• **Passage shown**

Timothy R. Mackabee (Scenic Designer) New York credits include Single Black Female (The Duke on 42nd Street); Tell Out My Soul and Vrooommm! (Summer Play Festival); Trout Stanley (Culture Project); Gorilla Man (P.S. 122); Those Who Can, Do (Clubbed Thumb); The King Is Dead (Abingdon Theatre Company); Between Worlds (Blue Heron Theatre); Usher, Mello-llama, Armless (New York International Fringe Festival); A for Adultery, and The House of Bernarda Alba (Prospect Theater Company).  Dance: Doug Varone's Alchemy (The Joyce Theatre); Raw, Beyond the Red (National Tour), and Seed all for Cedar Lake Dance.  Regional theatre: The Story (Philadelphia Theatre Company), No Child… (Weston Playhouse), Curse of the Starving Class (University of Rochester).  Associate/assistant designer on Broadway for Cymbeline, Heartbreak House, How the Grinch Stole Christmas, The Color Purple, Ring of Fire, and Off-Broadway: [title of show.]  Film and television: Margot at the Wedding, The Today Show, and Football Night in America.  Training: North Carolina School of the Arts; Yale School of Drama, MFA expected 2009. timothymackabeedesign.com

Luke Brown (Costume Designer) Past credits include I Have Loved Strangers (Williamstown Theatre Festival), The Gorilla Man (Boston Theatre Works), and Tom Jones (The Shakespearean Theater of Maine).  He has designed various productions at Tufts University, Yale School of Drama, and Yale Cabaret.  He has also had various production roles on many film and television projects throughout New England: most recently as assistant costume designer for the PBS educational miniseries We Shall Remain (WGBH, Boston).  Luke is a third-year MFA candidate at Yale School of Drama.

Jesse Belsky (Lighting Designer) is a third-year MFA candidate at Yale School of Drama, where his credits include the 2008 Carlotta Festival of New Plays, Baal, and Venus.  His other credits include Bone Songs, Bill Clinton Goes to the Bathroom, The Illusion, A Number, In the Cypher, An Evening of Cabaret, In the Meantime (Yale Cabaret); Plane Crazy (2005 New York Musical Theatre Festival); Dear Maudie (78th St. Theater Lab); and Clocks & Whistles (Origin Theater Co); and he has served as assistant lighting designer for productions on and off Broadway as well as television.  A graduate of Duke University, his work with The Best has been seen at numerous venues around New York City and in Brisbane, Australia.

PHILLIP OWEN (Sound Designer) is a third-year MFA candidate at Yale School of Drama, where he designed sound for last season's I Am a Superhero and The Ghost Sonata.  His other credits include The Donny Hathaway Story, In the Cypher, Bone Songs (Yale Cabaret); Vaudeville Vanya (St. Idiot Collective); Americamisfit (Salvage Vanguard); and A Midsummer Night's Dream (Mary Moody Northern Theatre).  He has worked for the transient theatre company TENT on Oh, Sweet Captain and KG: Life in a Tin Can in Portland, Maine.  For several years he worked professionally as an actor, most notably for Blue Raincoat Theatre Company in Sligo, Ireland.  He recently played Phil, the Dad in Be Aggressive at Yale Cabaret.

• **Entries supplied**

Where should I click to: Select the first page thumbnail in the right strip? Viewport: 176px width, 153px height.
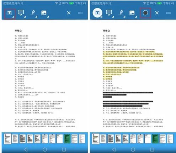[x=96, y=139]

* * *

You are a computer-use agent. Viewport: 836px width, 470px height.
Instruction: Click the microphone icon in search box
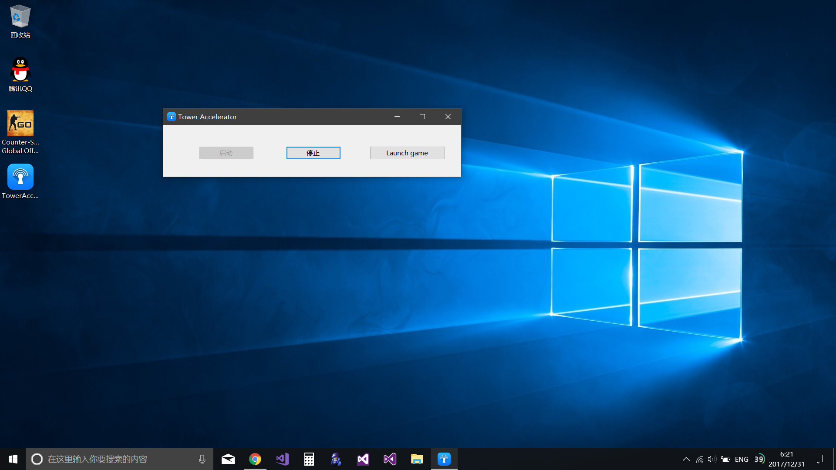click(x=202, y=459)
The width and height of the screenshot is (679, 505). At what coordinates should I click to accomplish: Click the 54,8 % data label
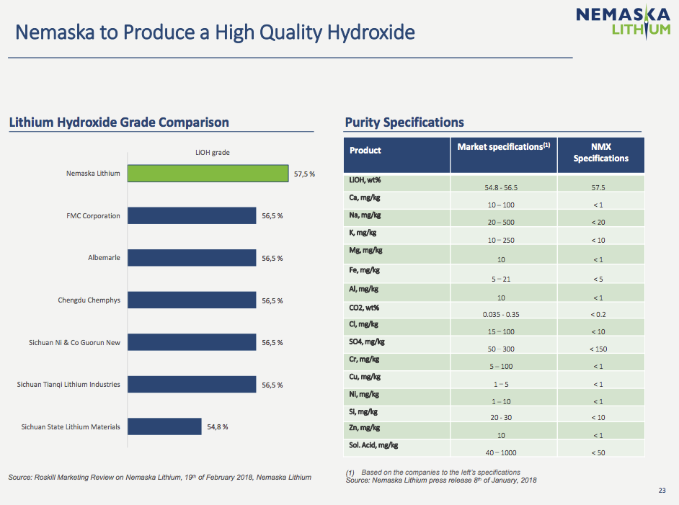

• **Work to complete**
1. Pick out each line in the listing that contains the word "width".
2. Carry on writing the designer bios from their last sentence.
The designer bios and the listing come from separate, unrelated sources.

• **Responses by task**
1.
Where should I click to: Select the first page thumbnail in the right strip? Viewport: 176px width, 153px height.
You are a computer-use agent. Viewport: 836px width, 470px height.
The width and height of the screenshot is (679, 505). At what coordinates should I click to accomplish: Click the 54,8 % data label

2.
 ABOUT THE CAST
Sean Dugan (Adam) has appeared in the Off-Broadway productions of The English Channel (Abingdon Theatre Company); Perfect Harmony (The Essentials/Clurman Theatre); BFF (DR2 Theatre); Valhalla, Flesh and Blood (New York Theatre Workshop); Corpus Christi (Manhattan Theatre Club); and Shakespeare's R & J (John Houseman Theatre).  His regional credits include The Cry of the Reed (Huntington Theatre Company); The English Channel (Vineyard Playhouse); The Four of Us (The Old Globe); Spring Forward, Fall Back (Theater J, Vineyard Playhouse); Three Sisters, Enrico Four, Antigone, The Doctor's Dilemma, Loot, Richard II, The Idiots Karamazov, The Cripple of Inishmaan (American Repertory Theatre); As You Like It, Rags, More Musical Magic, and Babes in Arms (Hope Summer Repertory).  Film and television: Gigantic, Trust the Man, Company Man, Overnight Sensation, Law & Order: Criminal Intent, Law & Order: Special Victims Unit, The Beat, and Oz.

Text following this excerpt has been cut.